Fully aware that the modern Pagan movement is a revival movement following the hiatus of Christendom in Europe, Magliocco nevertheless admits to being a practitioner. Fascinating her readers with first-hand accounts of mystical experiences, she draws back to try to analyze what has just happened. And she tells us so. Years ago, as part of a seminary assignment, I attended an Al-Anon meeting as an observer. I am, however, the adult child of an alcoholic and when the circle came around to me I confessed to being both an observer and a person seeking healing. It was a difficult place to be, so I respect what Sabina Magliocco is offering us here. Anthropologists increasingly doubt the possibility of pure objectivity, and even physicist Werner Heisenberg realized that to observe is to be part of the experiment. And so are we all.

Explaining Religion

Religion Explained, by Pascal Boyer, is one of those books that I wish had been written earlier and I had read earlier. Like several of my recent reading projects, this book was suggested to me by my cyber-friend Sabio Lantz’s blog. In the course of a very busy semester, it took several months to read, but Religion Explained is an astounding book that raises the ultimate issue: whence religion? Among the many revelations in this monograph – based on solid anthropological and sociological data, as well as neuroscience – is that religion has multiple origins. As Boyer demonstrates repeatedly throughout his book, religion arises from several mental processes symbiotically supporting assumptions that, taken alone, would often fail to survive in the meme pool.

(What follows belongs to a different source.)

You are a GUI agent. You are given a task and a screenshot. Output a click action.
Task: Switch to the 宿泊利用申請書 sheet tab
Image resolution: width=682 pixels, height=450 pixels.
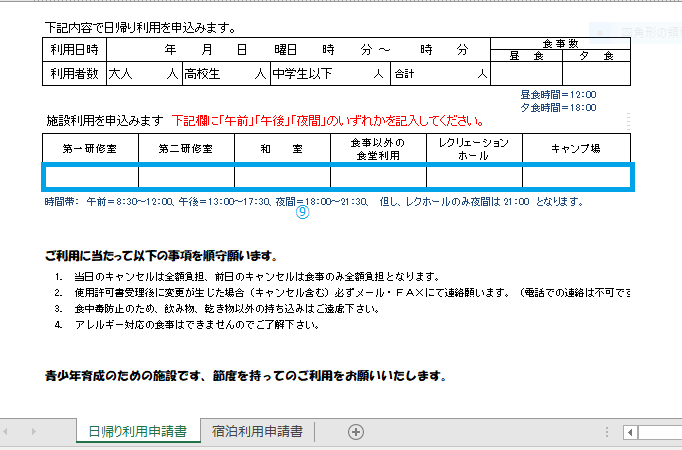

Summarizing Boyer’s work would require a book in itself, but a few of his points struck me as particularly apt to today’s struggle between religion and society. At one point (140) Boyer demonstrates that doctrine is not nearly as important to religions as most specialists assert. In fact, most regular adherents to a religion misunderstand the doctrine to which they give lip service. After having spent too many years in a doctrinally ossified seminary, reading Boyer’s analysis was like liberation at this juncture. As Boyer points out later (282) Christian doctrine emerged in the conflicted environment of revolutionary movements with differing ideas as to what a messiah was. Only after the situation became too complex did one group decide that councils were necessary to decide what they in fact believed. Not really an inspiring story for those who wish to claim absolute certitude about their belief structure! Boyer also draws from other religions around the world to support his case.

Having stated that, Boyer does not attempt to destroy religion, but to explain it. The very premise itself will obviously strike many as blasphemous, but religion, like all human practices, can be studied with a scientific outlook. Accessing anthropological studies and neurological analyses, and the battery of tools provided by decades of psychological and sociological research, Boyer’s portrait is lifelike and believable. Religion developed as an amalgamation of human survival strategies that synchronized into a relatively consistent system that helped to explain a confusing world. If I had read Religion Explained when I was in college, my lifelong religionist enterprise might have turned out rather differently.